> [Text section]
■ ■ ■ ■

There is a wide range of performance models being developed for the performance evaluation of parallel and distributed systems. A performance modelling approach described in this paper is based on a layered framework of the PACE methodology. With an initial implementation system, the model described by a performance specification language, CHIP³S, can provide a capability for rapid calculation of relevant performance information without sacrificing accuracy of predictions. An example of the performance evaluation of an ASCI kernel application, Sweep3D, is used to illustrate the approach. The validation results on different parallel and distributed architectures with different problem sizes show a reasonable accuracy (approximately 12% error at most) can be obtained, allows cross-platform comparisons to be easily undertaken, and has a rapid evaluation time (typically less than 2s).
1. Introduction Performance evaluation is an active area of interest especially within the parallel and distributed systems community where the principle aim is to demonstrate substantially increased performance over traditional sequential systems.
Computational GRIDs, composed of distributed and often heterogeneous computing resources, are becoming the platform-of-choice for many performance-challenged applications . Proof-of-concept implementations have demonstrated that both GRIDs and clustered environments have the potential to provide great performance benefits to distributed applications. Thus, at the present time, performance analysis, evaluation and scheduling are essential in order for applications to achieve high performance in GRID environments.

■ ■ ■ ■

> [List of tasks]
(a) In the PACE modelling abstract, change "rapid" to "fast" and write out everything from "There is a wide" down to "less than 2s).".
(b) Decide whether each statement agrees with the PACE modelling abstract, answering yes or no and quoting the words that settle it: (i) the validation results show an error of approximately 12% at most; (ii) Sweep3D is the application used to illustrate the approach; (iii) the evaluation time is typically more than 2s.

> [Dataset content]
■ ■ ■ ■

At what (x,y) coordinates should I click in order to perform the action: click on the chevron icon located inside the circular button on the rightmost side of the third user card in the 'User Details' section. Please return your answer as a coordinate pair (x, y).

■ ■ ■ ■

> [Task results]
(a)
There is a wide range of performance models being developed for the performance evaluation of parallel and distributed systems. A performance modelling approach described in this paper is based on a layered framework of the PACE methodology. With an initial implementation system, the model described by a performance specification language, CHIP³S, can provide a capability for fast calculation of relevant performance information without sacrificing accuracy of predictions. An example of the performance evaluation of an ASCI kernel application, Sweep3D, is used to illustrate the approach. The validation results on different parallel and distributed architectures with different problem sizes show a reasonable accuracy (approximately 12% error at most) can be obtained, allows cross-platform comparisons to be easily undertaken, and has a fast evaluation time (typically less than 2s).

(b)
(i) Yes: "a reasonable accuracy (approximately 12% error at most) can be obtained"
(ii) Yes: "An example of the performance evaluation of an ASCI kernel application, Sweep3D, is used to illustrate the approach."
(iii) No: "has a rapid evaluation time (typically less than 2s)"